Dataset entries:
---------------
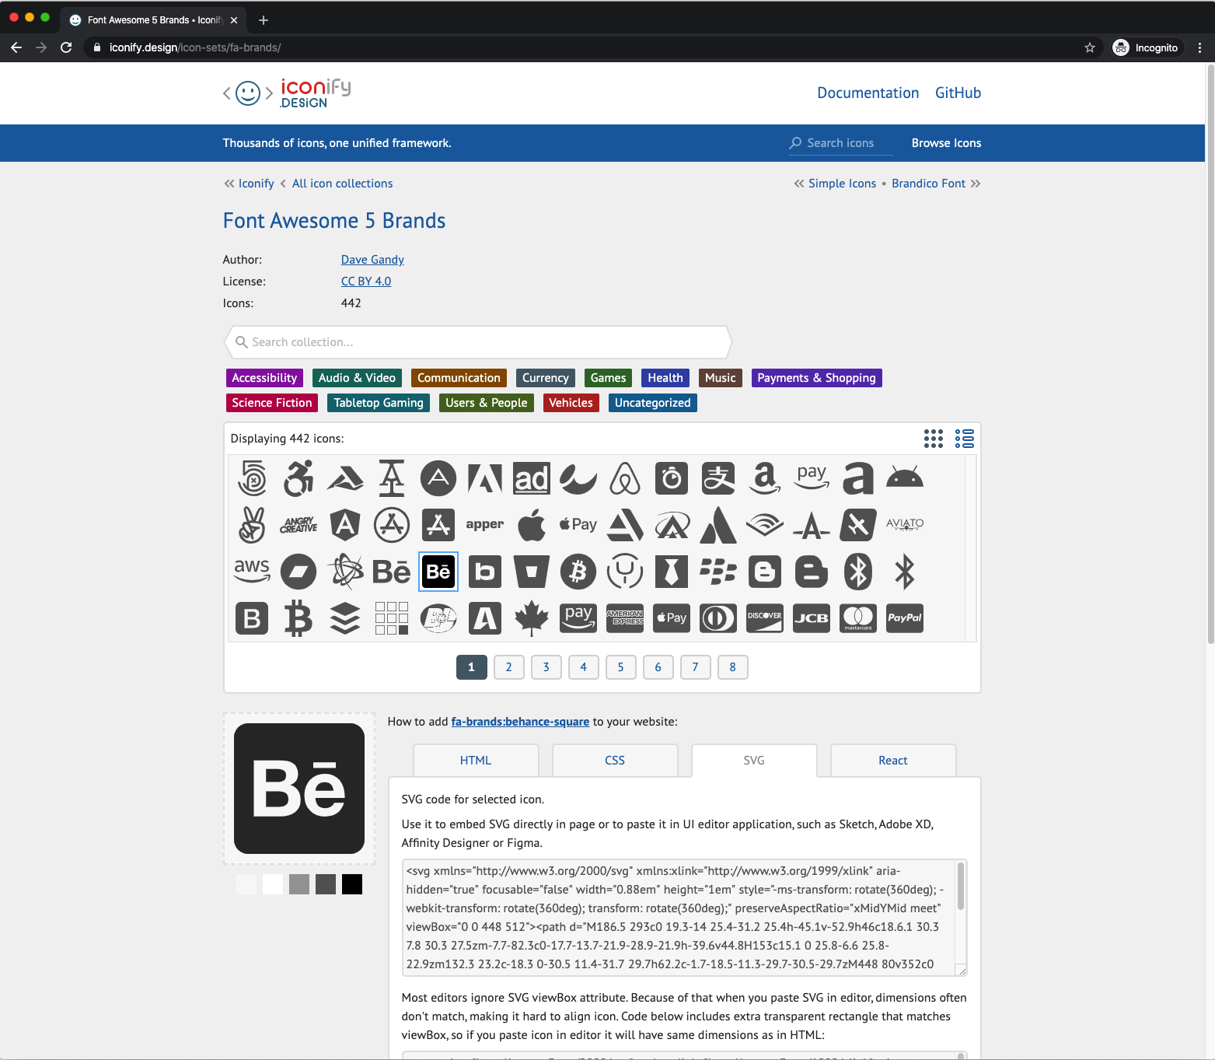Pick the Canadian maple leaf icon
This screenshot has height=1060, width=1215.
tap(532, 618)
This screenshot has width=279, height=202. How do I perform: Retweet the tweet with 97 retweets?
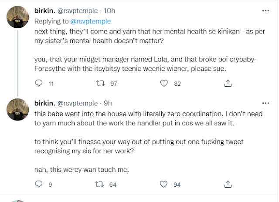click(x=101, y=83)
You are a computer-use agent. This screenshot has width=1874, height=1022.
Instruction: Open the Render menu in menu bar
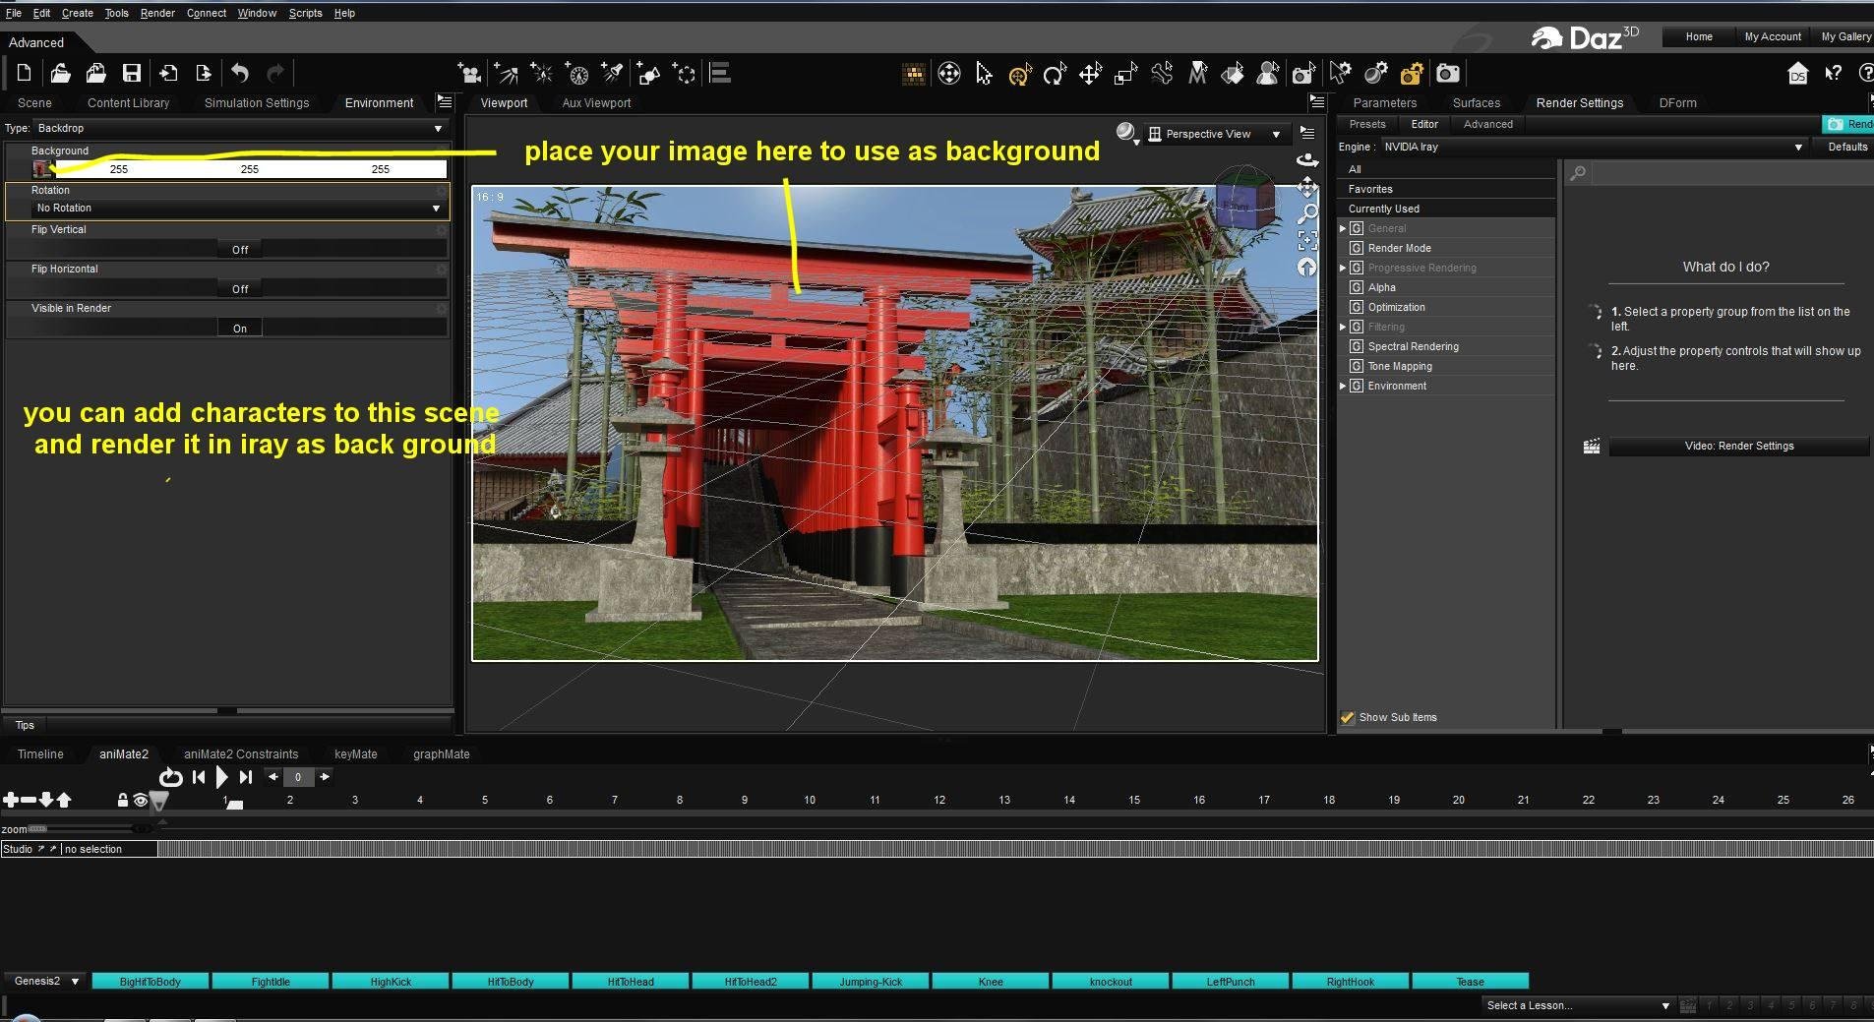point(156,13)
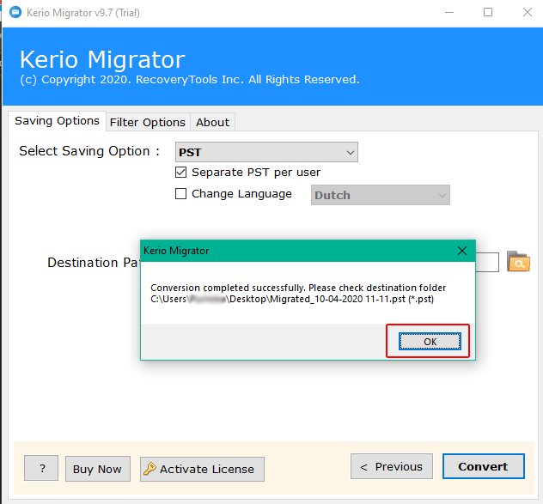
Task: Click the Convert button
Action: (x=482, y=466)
---------------
_What is required_: What's needed is an exact copy of the lines above from the one with "This screenshot has width=279, height=202." through the one with "You are a computer-use", both included; the pictures stay out.

_Answer_:
This screenshot has width=279, height=202. How do I perform: Retweet the tweet with 97 retweets?
click(x=101, y=83)
You are a computer-use agent. This screenshot has width=1874, height=1022.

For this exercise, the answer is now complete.